Gerrit Noltensmeier wurde 70
Meister des theologisch fundierten Wortes

Der frühere Lippische Landessuperintendent Gerrit Noltensmeier ist am Samstag 70 Jahre alt geworden.
Der Theologe stand neun Jahre bis zu seinem Ruhestand im Jahr 2005 an der Spitze der Lippischen Landeskirche. Bis 2010 war der Theologe als Sudanbeauftragter der Evangelischen Kirche in Deutschland (EKD) aktiv. Dem Rat der EKD gehörte Noltensmeier seit 2003 an, zuvor hatte er zwölf Jahre lang die lippische Kirche in der EKD-Synode vertreten.
Der Theologe wurde mit Ehrendoktorwürden der ungarischen Universität in Debrecen und der Universität Münster ausgezeichnet.
Noltensmeier gilt als ein Meister des theologisch fundierten Wortes. Der ehemalige EKD-Ratsvorsitzende Wolfgang Huber würdigte bei dessen Eintritt in den Ruhestand Noltensmeiers »unverwechselbare Formulierungskunst«, mit der er »dem reformatorischen Glauben verbindlich und offen zugleich Ausdruck« verleihe.
Als Landessuperintendent warnte Noltensmeier vor einer Gefährdung des sozialen Friedens durch eine wachsende Kluft zwischen Besitzenden und Verarmten. Kritisch äußerte er sich auch zum Irak-Krieg.
Der 1941 in Wien geborene Noltensmeier studierte evangelische Theologe in Marburg, Wien, Bonn und Tübingen.

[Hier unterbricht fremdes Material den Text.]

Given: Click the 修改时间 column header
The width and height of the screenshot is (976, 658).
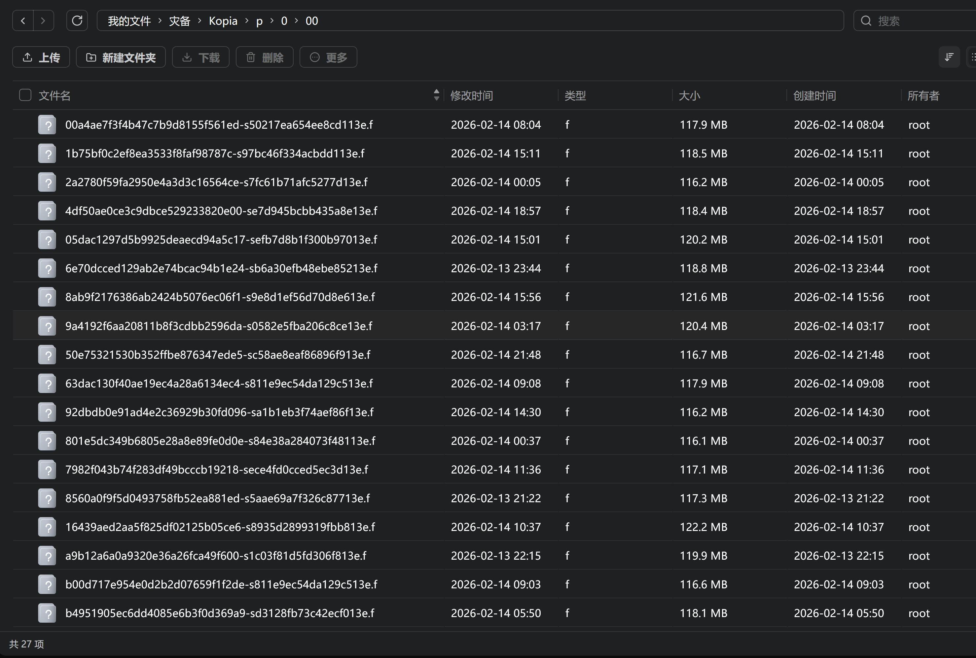Looking at the screenshot, I should tap(471, 96).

Nach dem theologischen Examen in der Lippischen Landeskirche trat er seine erste Pfarrstelle in der 1969 in Lieme bei Lemgo an.

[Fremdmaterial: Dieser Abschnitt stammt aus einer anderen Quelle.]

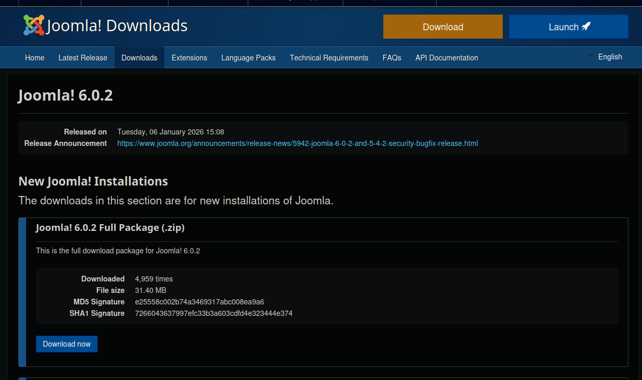Select the Home menu item
Screen dimensions: 642x380
[x=34, y=58]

Vor seiner Zeit als Landessuperintendent war Noltensmeier vier Jahre Schulreferent der lippischen Kirche und leitete von 1986 bis 1996 die Landessynode.
Noltensmeier, der weiterhin in Detmold lebt, ist verheiratet und hat drei erwachsene Kinder. epd
Dieser Beitrag wurde am 31.7.2011 um 11.55 Uhr veröffentlicht.